Records shown =
■ ■ ■ ■
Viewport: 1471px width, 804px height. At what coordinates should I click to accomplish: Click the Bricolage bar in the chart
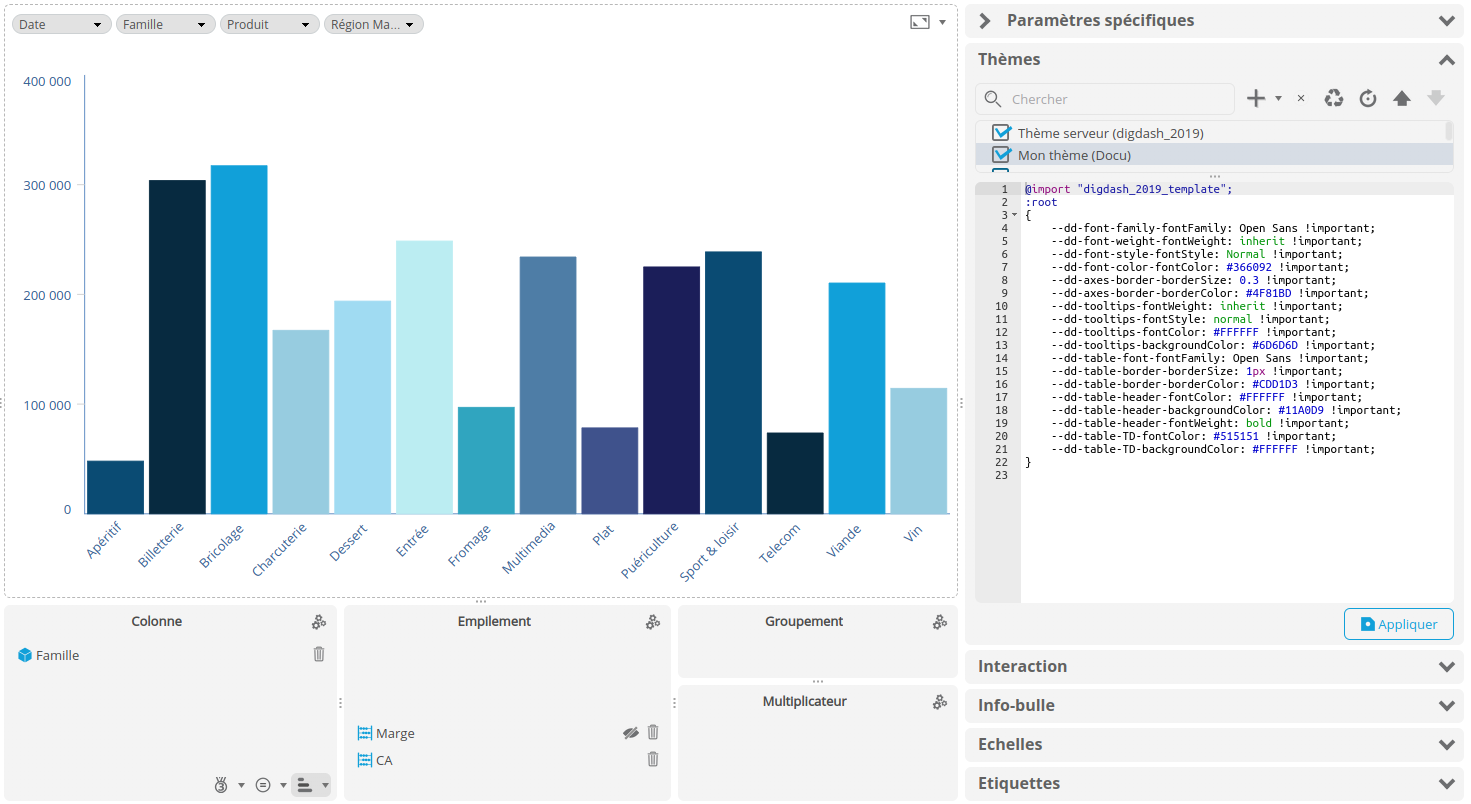pos(239,340)
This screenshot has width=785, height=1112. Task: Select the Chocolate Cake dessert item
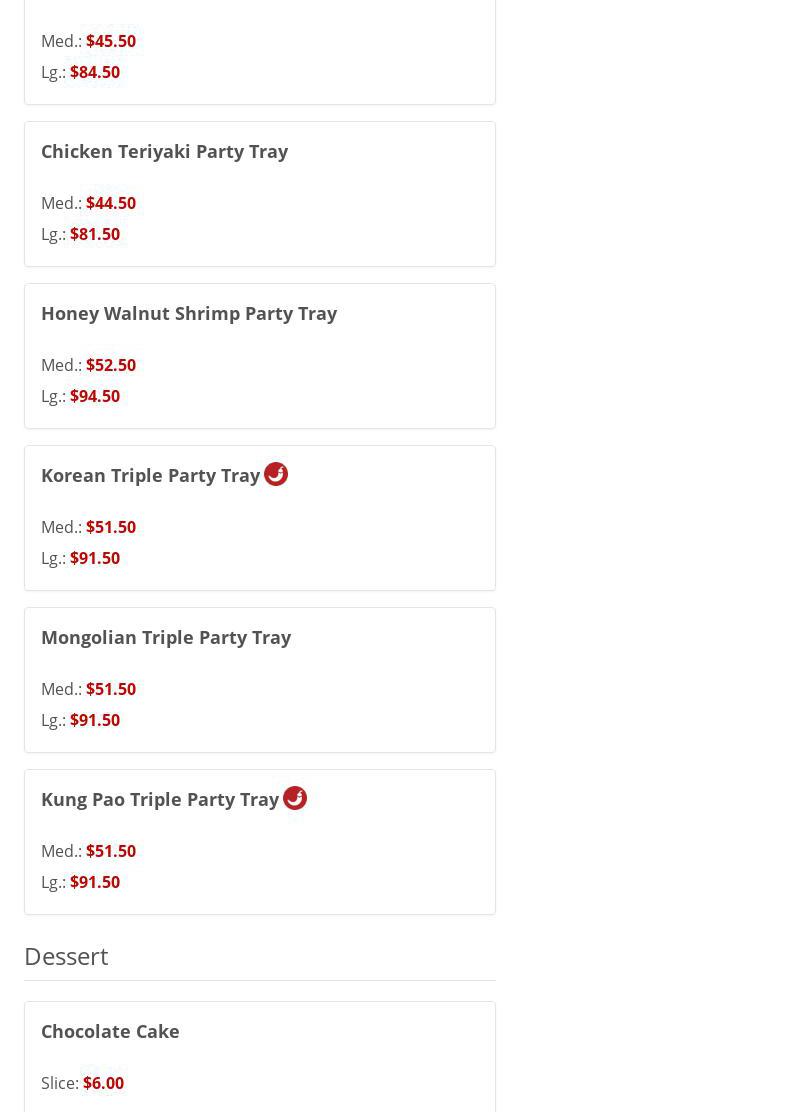[110, 1031]
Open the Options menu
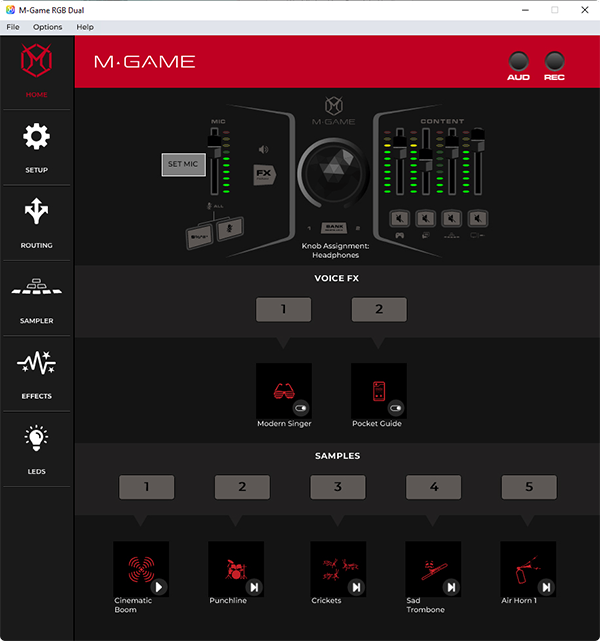The image size is (600, 641). pos(47,27)
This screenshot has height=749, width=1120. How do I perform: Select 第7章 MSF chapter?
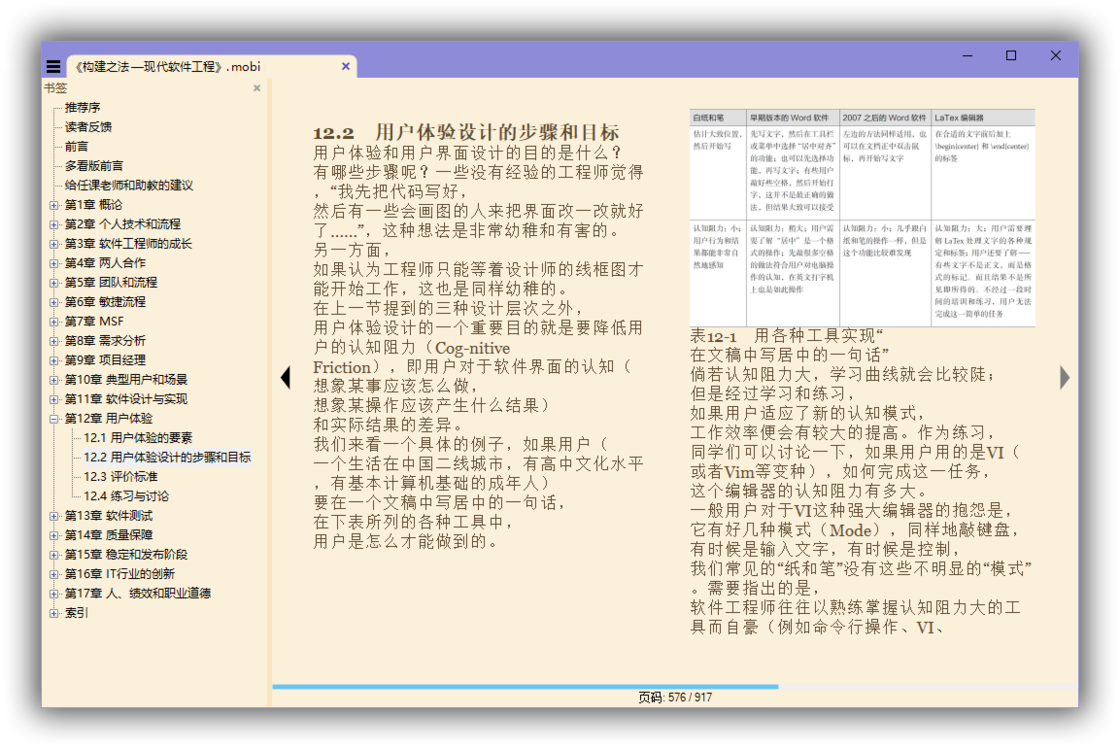94,322
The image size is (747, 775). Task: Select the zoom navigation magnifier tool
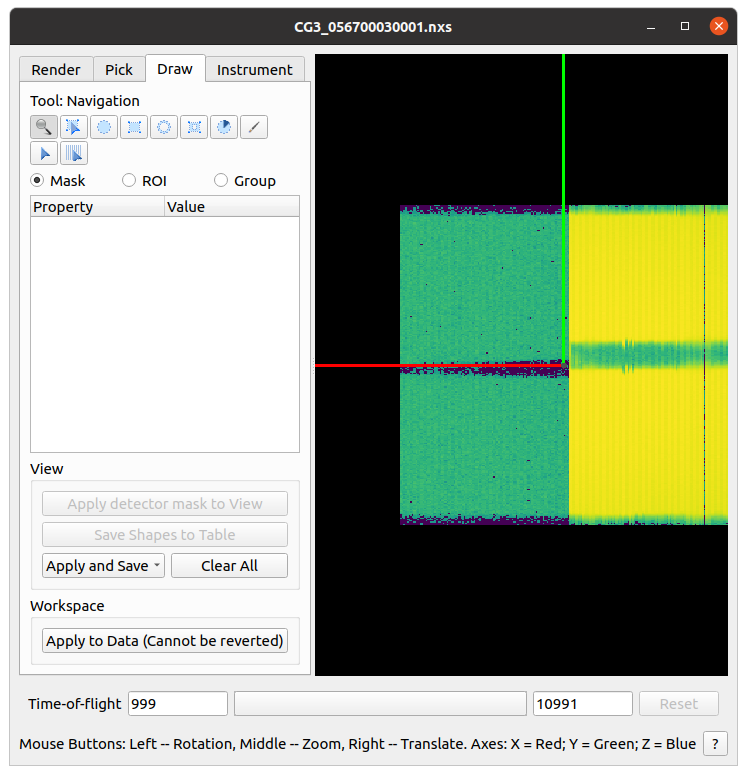tap(44, 127)
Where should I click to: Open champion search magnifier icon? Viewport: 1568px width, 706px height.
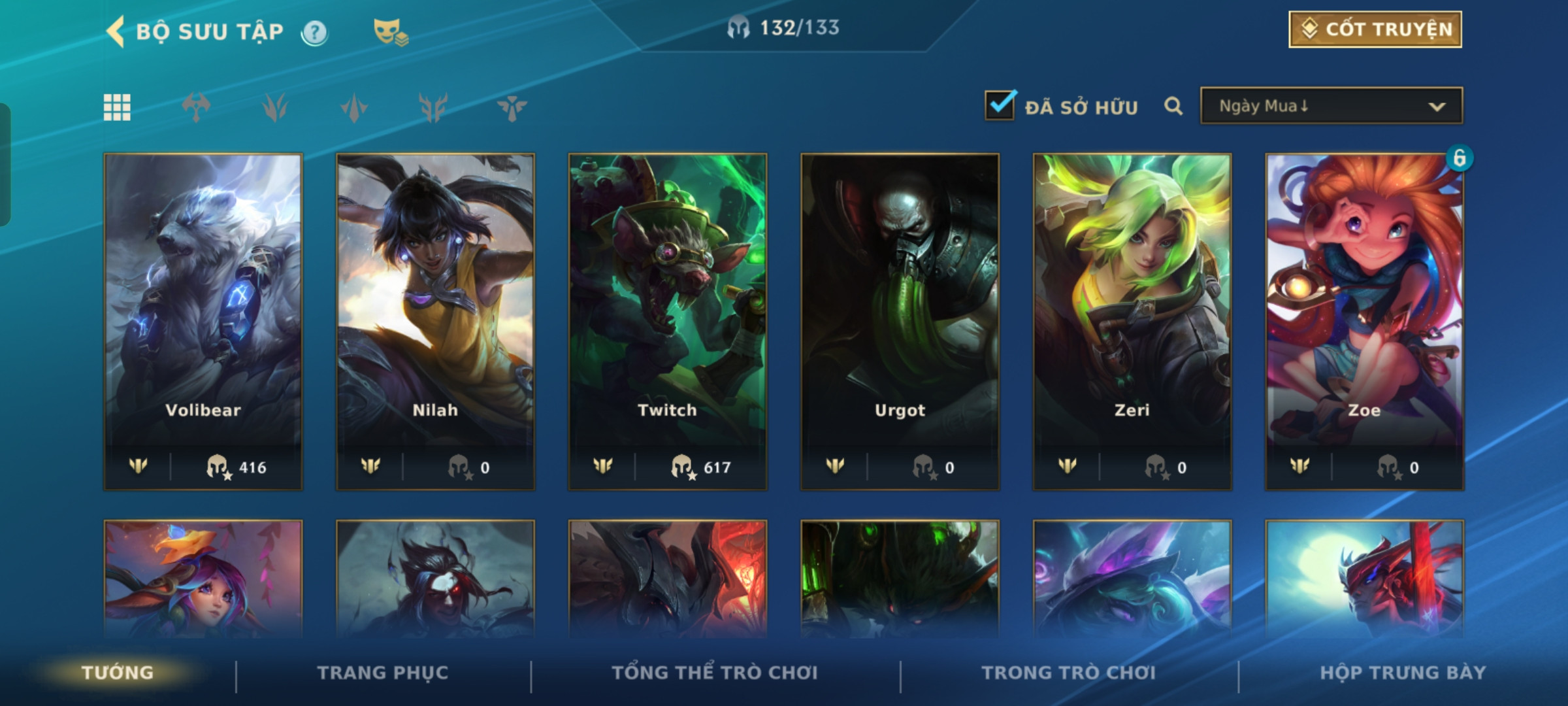tap(1173, 106)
■ ■ ■ ■
Description of the task =
Every entry above needs to be duplicated precisely, and none of the pictures should appear.

Completed task =
Viewport: 1471px width, 804px height. At what coordinates should I click to accomplish: Click the Bricolage bar in the chart
pos(239,340)
This screenshot has width=785, height=1112. Task: Select the Chocolate Cake dessert item
[110, 1031]
Open the Options menu
The image size is (600, 641). pos(47,27)
This screenshot has height=749, width=1120. How do I perform: Select 第7章 MSF chapter?
94,322
The image size is (747, 775). Task: Select the zoom navigation magnifier tool
tap(44, 127)
Where should I click to: Open champion search magnifier icon? Viewport: 1568px width, 706px height.
tap(1173, 106)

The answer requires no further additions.